バイトも終わり、灰谷は雑誌コーナーで立ち読みをしていた佐藤に声をかける。
「お待たせ。メシ、どこにする?吉牛?」
「吉牛?いや、もっと落ち着けるとこがいい」
「そっか、マック?サイゼ?」
「うんにゃ、ファミレス行こ」
「オレ、今日あんま金持って来てないわ」
「ああ、オレあるから。貸すわ。

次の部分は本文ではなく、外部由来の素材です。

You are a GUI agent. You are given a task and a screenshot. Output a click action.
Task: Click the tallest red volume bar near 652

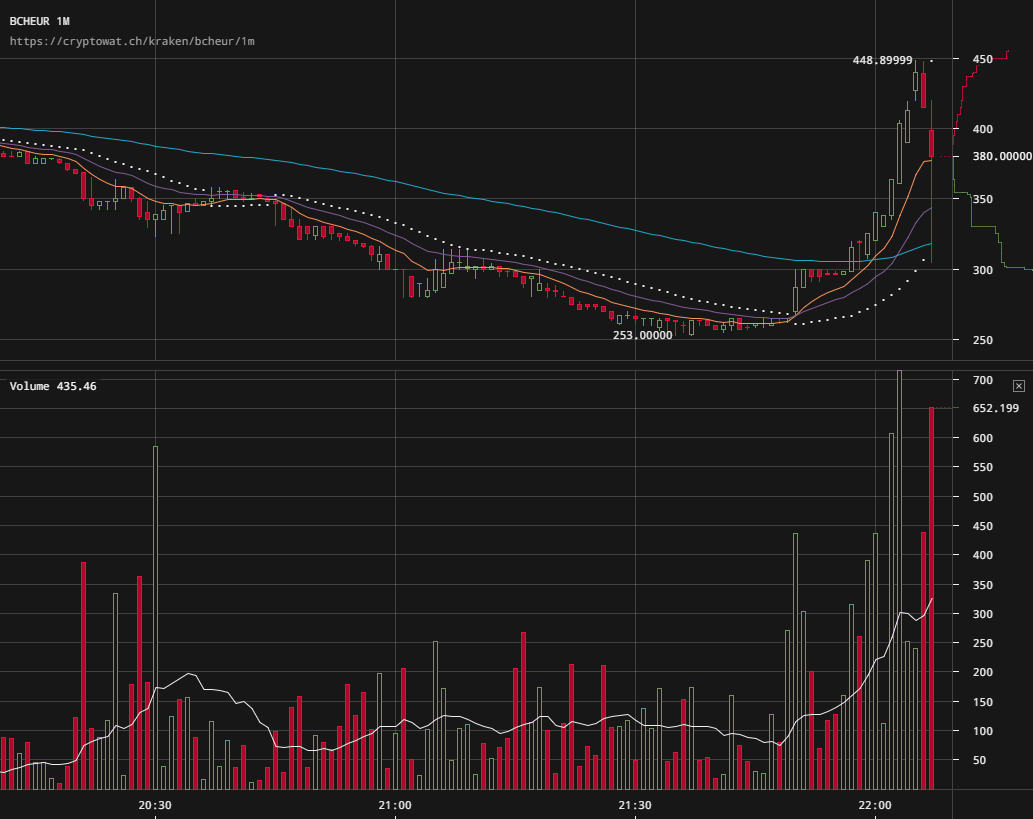(x=931, y=600)
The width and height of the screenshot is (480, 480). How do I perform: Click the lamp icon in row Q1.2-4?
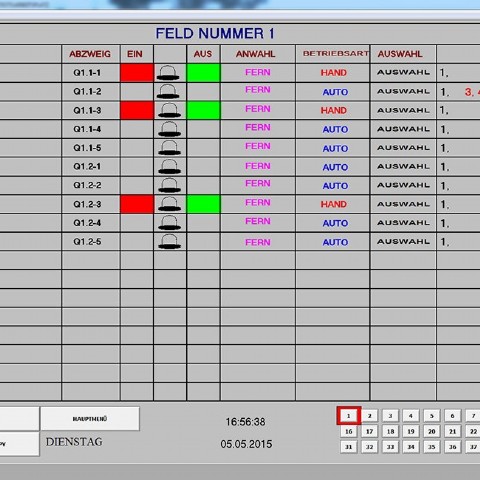(169, 223)
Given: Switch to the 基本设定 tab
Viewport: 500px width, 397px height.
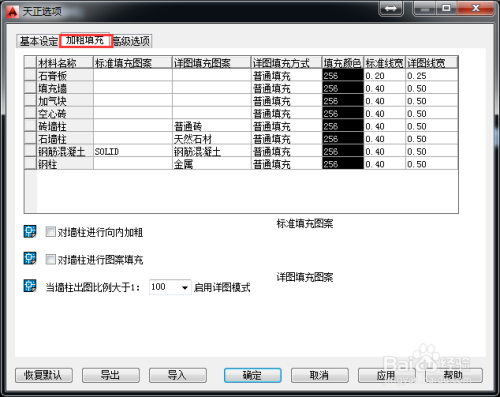Looking at the screenshot, I should point(38,41).
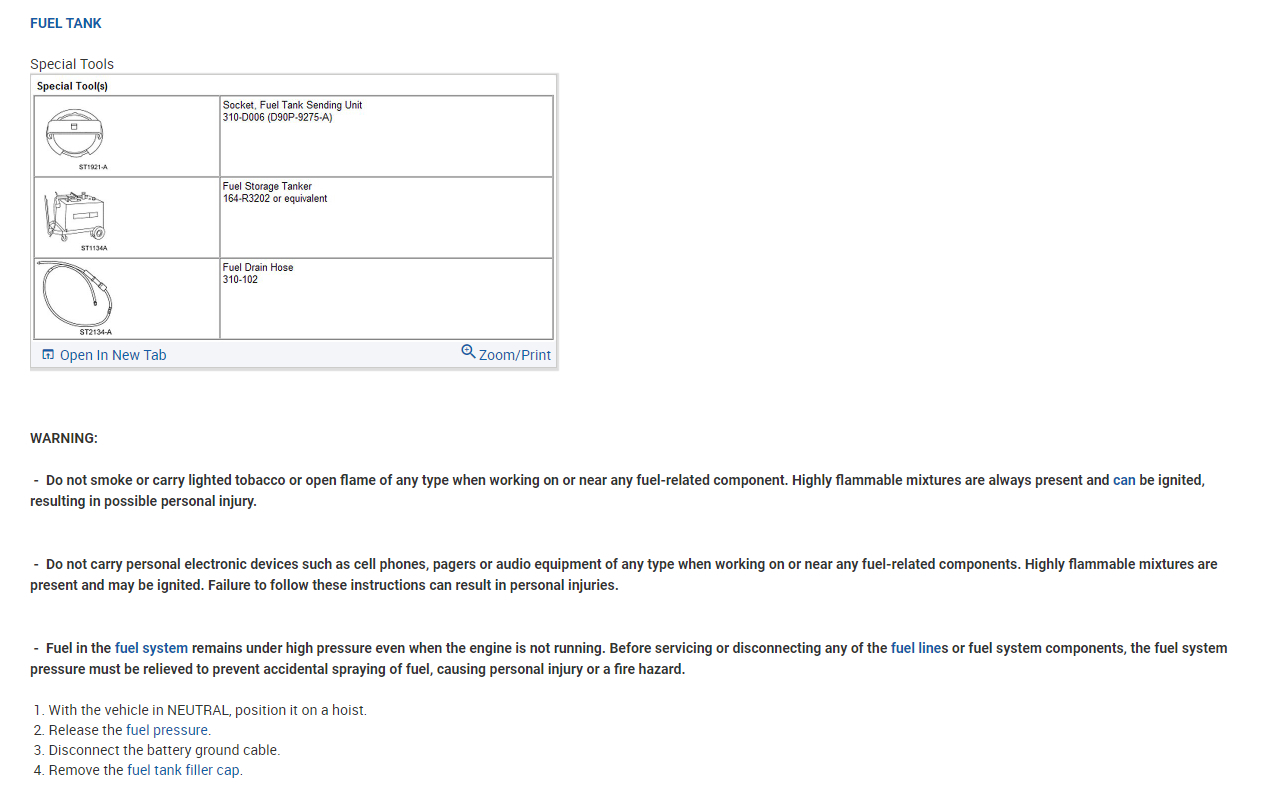
Task: Follow the "can" link in first warning
Action: [x=1124, y=480]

いつでもいい」
いつも金欠の佐藤にしては珍しいことだった。
「今日貯金おろしたからさ」
「貯金おろしたの?」
「うん」
ファミレスに着いても、佐藤はイマイチ元気がなかった。
「おい、どした」
「ん?」
「元気ねえじゃん」
「ああ。うん。まあ」
いつもなら自分の分をペロリと平らげて、「ちょっと頂戴」と言っては仲間のものをガバガバ奪うように食べるのに、佐藤の皿にはまだ半分以上パスタが残っていた。
「食うか?」
灰谷は自分の皿の付け合せのポテトフライを勧めてみた。
「ん。いいわ」
灰谷の知っている限りで佐藤が食べ物の誘いを断ったのはこれが初めてだった。
なんか……よっぽどだな。
灰谷はまず近いところから話題を振ってみることにした。
「その荷物、何?」
「ああ。フィギュア。新しく専門店ができてさ」
嬉しそうに佐藤が話し始めた。
「へえ~どこに?」
「北口の奥の方」
「あ~ホテル街の方か」
「そ……そう。そっちに」
佐藤の顔が少し引きつったように見えた。
「で、行ってみたら探してたの見つけたから買ってきた」
「へえ~。あ、それで貯金おろしたのか。高いんだろ」
「ん~まあ。でも限定であんまり出回ってないしプレミアついちゃってるからさ。見つけたら即買わないと」
「ふ~ん。そんなもん?」
「そんなもんだよ」
いつもなら、聞いてもいないのに手に入れたお宝について話し始めるのにそれもせず、佐藤はなんだかソワソワと落ち着かない様子を見せていた。
「佐藤、オマエ、どした?」
「ん?ああ。いや……灰谷、最近真島と会ってる?」
「おととい泊まったけどあいつんち」
「そっか。真島、どう?」
まさかセフレの話はできないな佐藤には刺激が強すぎる、と灰谷は思った。
「ん~。バイトばっかりしてるよ」
「そっか」
「何?真島がどうかした?」
「ん~」
佐藤はしばらくアイスコーヒーをストローでチューチュー吸っていたが、突然、叩きつけるようにテーブルに置いた。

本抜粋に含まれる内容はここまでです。